— Your goal —
Output the passage of the voluntary benefits text below between "American consumers have, surprisingly, been" and "Workplace Benefits Survey.", inclusive, copied word for word.
Segment Start: Text block
American consumers have, surprisingly, been lagging to accept benefits as a key part of being finically healthy. Life insurance ownership is the lowest it has been in more than 50 years, according to a 2011 LIMRA study, yet 70% of households with children say they would be financially challenged if the primary earner died.

Let’s start the beginning. Are you even offering voluntary benefits to your employer groups?

With the Affordable Care Act and the increasing popularity of defined contribution plans, the employee is increasingly concerned with the total compensation package. Three out of four employees say that benefits in a job offer are an extremely or very important piece of their decision-making process, according to the 2013 Health and Voluntary Workplace Benefits Survey.

Also see: "7 trends that shook benefits in 2015."

“The War for Talent,” coined in the 1997 book by Ed Michaels, Helen Handfield-Jones and Beth Axelrod, is heating up once again in 2015. I hope you’re not assuming employees have no place to go. Because the unemployment rate that once soared above 10% is now down to 5.4%, as of May 22. As American businesses recover from the recession, the employee is gaining control back. It’s time for the employer to be competitive with benefit packages.

Offering worksite products is a cost-effective solution for employers to have robust benefit packages while not adding significant cost to their bottom line, since such benefits are primarily employee paid. This also creates additional coverage for employees when a high deductible health plan is introduced. This benefit package theme is more common than ever since the ACA.

Not only should you be offering voluntary benefits to your groups to expand your portfolio, but also if you are not offering any, your competitors are invited in. To keep what you have, you must consider expanding. The key issue is your comfort selling the products. Shopping for voluntary benefits and implementing them has never been easier.

How to be successful 
Employees typically require at least three communication touch points during a voluntary benefit roll-out because they need time to review plan information and process it.

Choose wisely. Rolling out voluntary products with medical products allows the same emphasis of importance and voluntary products quickly go from perceived bonus coverage to a necessity in an enrollment session. However, you run the risk of overwhelming employees. Too many options with too much perceived cost at once could lead to information fatigue and purchase aversion.
Segment End: Text block
Segment Start: Source material
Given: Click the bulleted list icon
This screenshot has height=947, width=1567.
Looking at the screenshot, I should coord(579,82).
Segment End: Source material
Segment Start: Source material
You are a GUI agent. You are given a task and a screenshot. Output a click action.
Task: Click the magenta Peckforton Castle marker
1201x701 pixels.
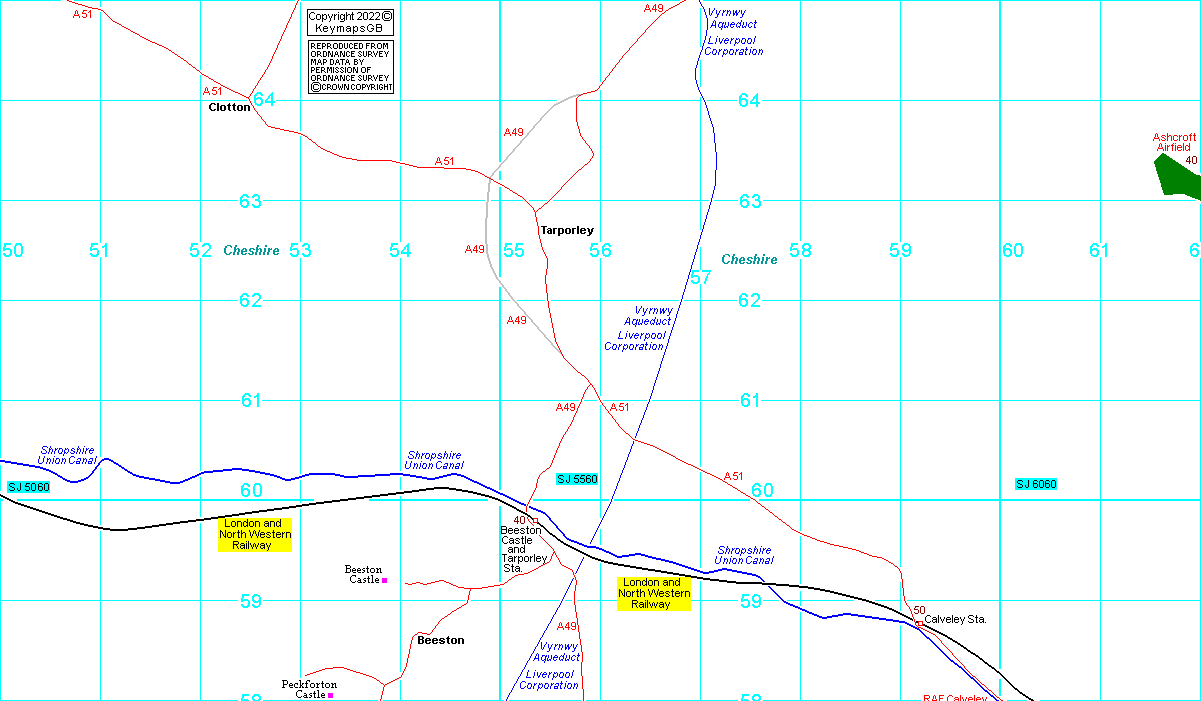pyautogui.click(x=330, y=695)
Segment End: Source material
— Response —
American consumers have, surprisingly, been lagging to accept benefits as a key part of being finically healthy. Life insurance ownership is the lowest it has been in more than 50 years, according to a 2011 LIMRA study, yet 70% of households with children say they would be financially challenged if the primary earner died.

Let’s start the beginning. Are you even offering voluntary benefits to your employer groups?

With the Affordable Care Act and the increasing popularity of defined contribution plans, the employee is increasingly concerned with the total compensation package. Three out of four employees say that benefits in a job offer are an extremely or very important piece of their decision-making process, according to the 2013 Health and Voluntary Workplace Benefits Survey.